Notes from the 'Testing Ember Apps' session
Part 1 Full stack integration tests
- 'Selenium for Rails'
- Performance issues are a problem
- Powerful but clunky
- Strategy: ONly test every model once DB-to-DOM, read and write
- Move finer-grained tests to client side
Part 2 Client side integration tests
The idea is to limit the architectural complexity. You have no back end. You have no DB. Test are run completely on the client.
- Rails gem pachaging
- Mocha.js testing framework +
Mocha + Chai
Mocha is a testing framework but it doesn't do assertions so you combine it with Chai. All test run in an i-frame by default and it's really fast.

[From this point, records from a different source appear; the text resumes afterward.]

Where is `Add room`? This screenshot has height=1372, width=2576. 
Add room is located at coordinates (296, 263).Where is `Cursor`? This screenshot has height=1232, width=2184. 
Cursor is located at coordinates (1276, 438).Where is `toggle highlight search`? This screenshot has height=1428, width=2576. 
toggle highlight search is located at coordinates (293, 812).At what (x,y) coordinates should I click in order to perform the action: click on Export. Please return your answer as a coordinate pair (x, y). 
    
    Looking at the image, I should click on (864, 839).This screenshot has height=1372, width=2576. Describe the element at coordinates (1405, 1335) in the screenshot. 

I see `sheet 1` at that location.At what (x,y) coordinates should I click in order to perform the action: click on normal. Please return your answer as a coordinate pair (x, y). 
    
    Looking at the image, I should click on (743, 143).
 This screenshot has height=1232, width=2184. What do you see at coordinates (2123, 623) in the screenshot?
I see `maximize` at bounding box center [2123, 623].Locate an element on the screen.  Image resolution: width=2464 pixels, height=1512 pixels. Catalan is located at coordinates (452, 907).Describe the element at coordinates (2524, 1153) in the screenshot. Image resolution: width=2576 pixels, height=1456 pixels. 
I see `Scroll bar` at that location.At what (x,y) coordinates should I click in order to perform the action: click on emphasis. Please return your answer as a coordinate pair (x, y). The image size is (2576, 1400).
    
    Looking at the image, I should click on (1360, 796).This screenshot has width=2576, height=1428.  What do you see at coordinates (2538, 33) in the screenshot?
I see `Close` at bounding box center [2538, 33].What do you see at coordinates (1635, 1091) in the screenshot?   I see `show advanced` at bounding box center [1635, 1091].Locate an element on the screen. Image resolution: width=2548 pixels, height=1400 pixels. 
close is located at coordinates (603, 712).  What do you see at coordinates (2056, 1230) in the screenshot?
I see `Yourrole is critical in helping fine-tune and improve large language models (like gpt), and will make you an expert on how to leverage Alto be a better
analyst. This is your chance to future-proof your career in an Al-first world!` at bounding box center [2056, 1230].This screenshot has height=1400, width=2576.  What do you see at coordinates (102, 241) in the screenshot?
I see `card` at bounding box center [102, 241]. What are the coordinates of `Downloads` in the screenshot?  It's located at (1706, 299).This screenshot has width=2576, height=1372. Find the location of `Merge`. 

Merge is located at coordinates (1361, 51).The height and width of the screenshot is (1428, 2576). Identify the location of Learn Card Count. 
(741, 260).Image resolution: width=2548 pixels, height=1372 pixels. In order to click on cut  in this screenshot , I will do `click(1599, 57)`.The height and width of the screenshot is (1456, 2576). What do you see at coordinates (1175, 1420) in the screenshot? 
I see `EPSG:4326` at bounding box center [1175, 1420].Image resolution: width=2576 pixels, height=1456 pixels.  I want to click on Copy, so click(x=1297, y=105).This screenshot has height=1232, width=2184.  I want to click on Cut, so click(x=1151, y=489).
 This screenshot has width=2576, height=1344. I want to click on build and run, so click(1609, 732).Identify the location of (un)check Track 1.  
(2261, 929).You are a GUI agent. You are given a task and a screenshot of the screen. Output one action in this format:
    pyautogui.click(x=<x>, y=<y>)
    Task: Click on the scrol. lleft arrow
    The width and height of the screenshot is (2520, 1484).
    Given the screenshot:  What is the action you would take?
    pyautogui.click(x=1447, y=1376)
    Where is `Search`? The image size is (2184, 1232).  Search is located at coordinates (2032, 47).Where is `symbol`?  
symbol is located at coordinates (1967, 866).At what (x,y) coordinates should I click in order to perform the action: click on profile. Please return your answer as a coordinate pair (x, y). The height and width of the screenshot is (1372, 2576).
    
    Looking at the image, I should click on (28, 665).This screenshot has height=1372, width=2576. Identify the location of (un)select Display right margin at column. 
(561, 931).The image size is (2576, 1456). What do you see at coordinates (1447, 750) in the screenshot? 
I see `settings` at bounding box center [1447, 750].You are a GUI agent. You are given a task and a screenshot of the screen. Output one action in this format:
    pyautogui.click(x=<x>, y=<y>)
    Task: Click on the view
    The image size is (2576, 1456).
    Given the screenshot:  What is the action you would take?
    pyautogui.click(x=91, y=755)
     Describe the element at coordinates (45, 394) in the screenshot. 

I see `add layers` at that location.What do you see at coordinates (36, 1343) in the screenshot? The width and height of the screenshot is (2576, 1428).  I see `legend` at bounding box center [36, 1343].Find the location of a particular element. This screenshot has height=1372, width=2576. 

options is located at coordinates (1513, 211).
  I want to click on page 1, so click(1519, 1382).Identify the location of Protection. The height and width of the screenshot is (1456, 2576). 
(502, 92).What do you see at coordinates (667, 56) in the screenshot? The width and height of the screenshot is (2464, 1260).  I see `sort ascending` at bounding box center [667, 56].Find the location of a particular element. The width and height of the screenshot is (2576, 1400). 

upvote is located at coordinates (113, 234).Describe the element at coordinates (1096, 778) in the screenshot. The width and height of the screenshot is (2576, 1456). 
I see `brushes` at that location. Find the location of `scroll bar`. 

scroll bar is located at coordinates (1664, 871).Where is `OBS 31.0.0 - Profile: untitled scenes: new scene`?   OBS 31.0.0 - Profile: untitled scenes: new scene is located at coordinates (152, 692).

It's very helpful to see it visually.
Why is it fast?
- No page loads
- 100% asynchronous
- No stack. The most expensive thing is the DOM manipulation that Ember does
Unit vs Integration
Lot of simple layers ==> integration tests win.
No 'official' support for testing. So we wing it!
AppRouter.reopen location: 'none' beforeEach: ->
Konacha by default clears out the body. Ember automatically schedules run loops
setTimeout. That's bad for reliable tests.
- goes out os sync with backend
- server-side computed attributes
- Write fixtures to DB
- Generate JSOn to fixtures.js. Load through RESTAdapter
- Covers models, serializers, adapters
- Easy to maintain
- Complex to set up
Q: with sinatra do you see opportunity for TTD
A: Not quite TDD but continuous. When working with Konacha I wrote tests as I went.
Q: Can you test views in isolation
A: it's really tricky to instantiate a view... It's too 'unit testy'. It might be possible
Q: A lot of bugs come from asynchronicity. Have you tried to test that specifically?
A: No I haven't. My hope is that a lot of these bugs dissapear. Mocha allows for asynchronous tests where you set a call back for when your test is complete.